Could it be changed to simply use int
as dtype
(i.e., would use numpy.int32
)?
cc @astrofrog
In a 64 bit system you could have an input to histogram having more than 2**31 - 1
identical values, which would result in an int32
overflowing. So I think it is pretty much uncontroversial that the right thing to do is to go with np.intp
.
It's hard to tell without knowing more details, but the issue here seems to be that your wrapper code is not ready to work on 64 bit systems, and you will need to adapt it to fix that, not expect NumPy to sacrifice correctness for your convenience.
I'm not asking to sacrifice correctness: the case when there are more than 2**31 - 1
identical values seems to be so rare that the resulting array could be converted back to int32
whenever all its elements fit on int32
s (it would be a very minor performance sacrifice, at most).

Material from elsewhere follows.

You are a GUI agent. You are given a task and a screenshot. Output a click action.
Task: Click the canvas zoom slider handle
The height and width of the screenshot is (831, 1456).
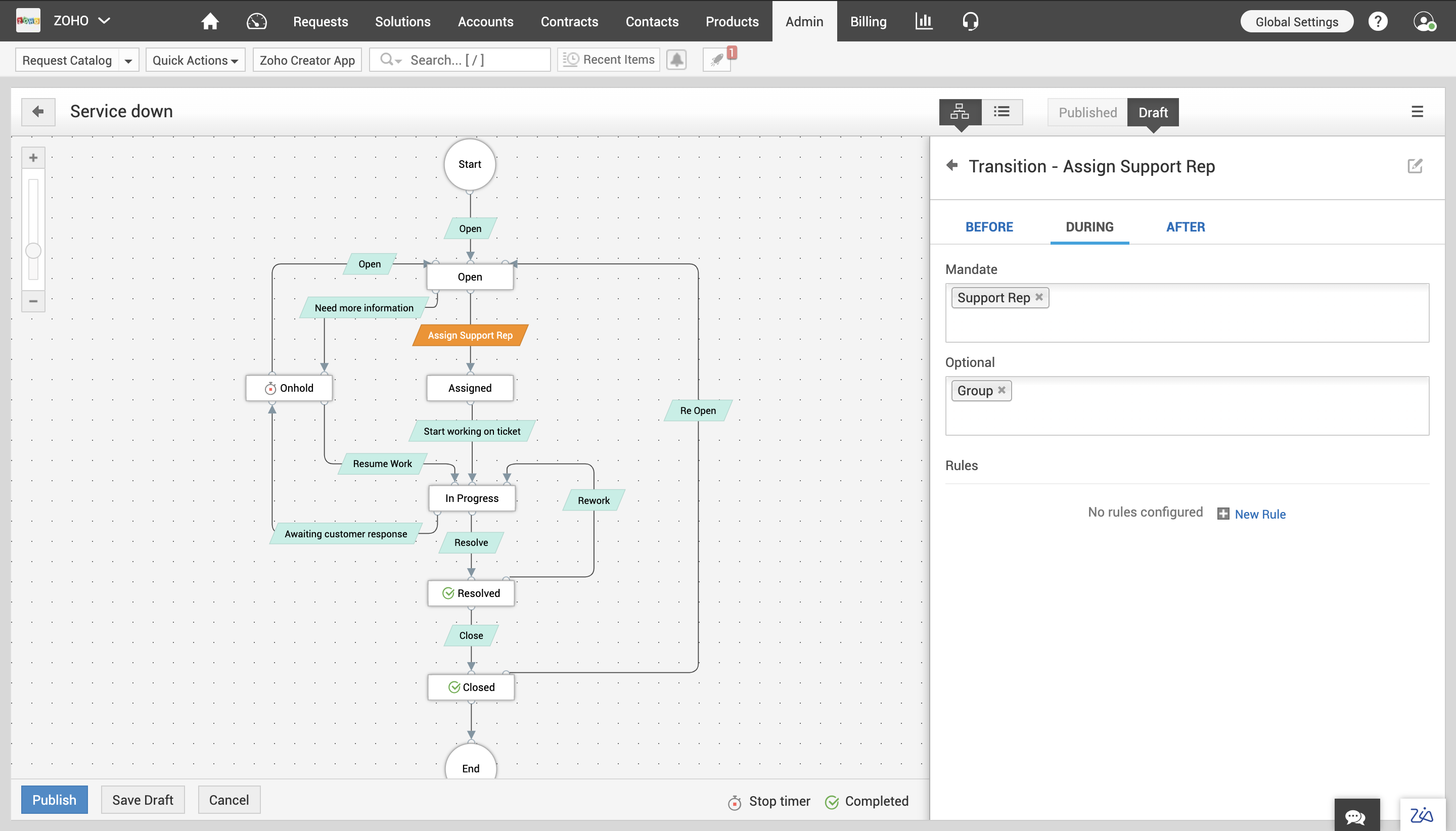(34, 251)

It is not about the wrapper code being ready to work on 64-bit systems (it is already), it is about wrapper code being able to handle the numpy.int64
types. In this case, the wrapper code is generated using SIP, but the main problem is that integers are usually handled in C by standard Python C-API functions like PyLong_AsLong
. In order to understand the numpy.int64
, the wrapper would need to depend on NumPy C API now, and use a function like PyArray_ScalarAsCtype
.
I've already fixed this on user code side, but I've created the issue to let you know of this possible problem and open a discussion. If there are no other compatibility problems related to this change, then I'm ok if you want to close the issue.

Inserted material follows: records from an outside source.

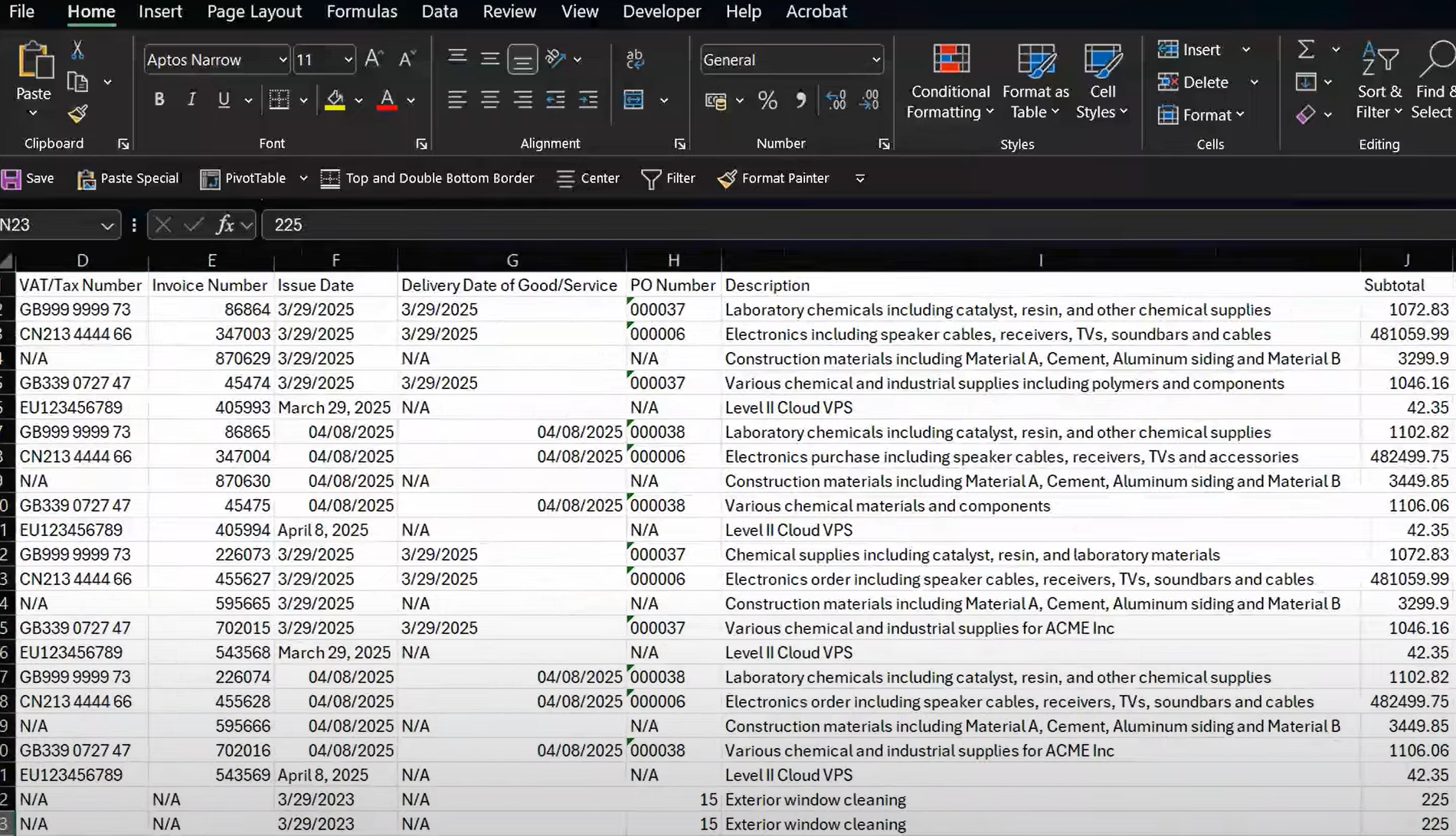This screenshot has width=1456, height=836.
Task: Click the Conditional Formatting button
Action: 950,82
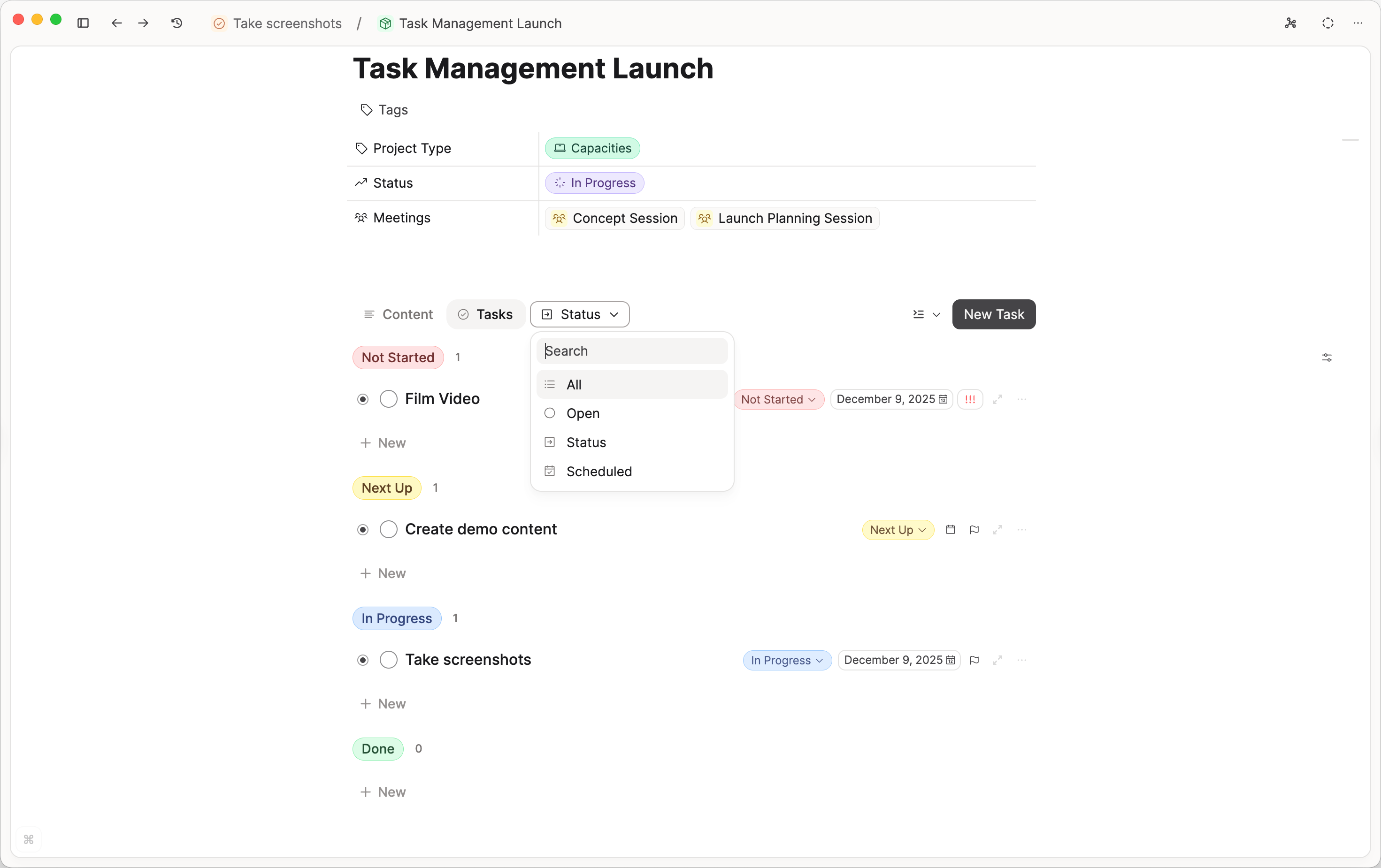Toggle the Film Video task checkbox
This screenshot has width=1381, height=868.
click(388, 399)
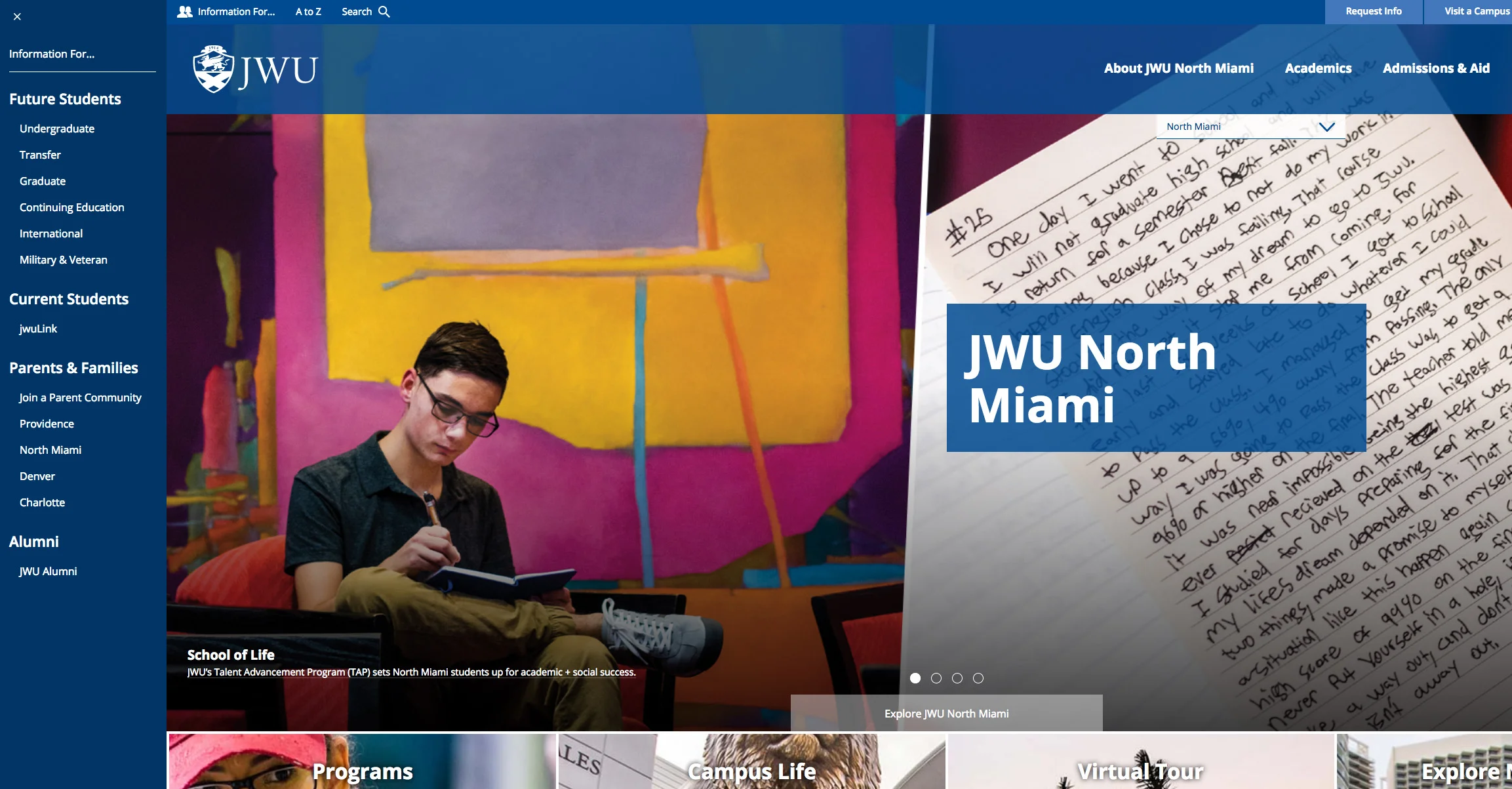Open the Programs image tile
This screenshot has height=789, width=1512.
[x=362, y=764]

@tadeu: not sure if this affects anything, but note for your reference that this problem only affects win64 -- on every other 32- or 64-bit platform, intp and int are the same.
You generally want to use PyNumber
API instead of the PyLong
API if you want to be able to use numpy scalar objects. You don't need to use the numpy API.
Closing. Please reopen if you think more needs to be done.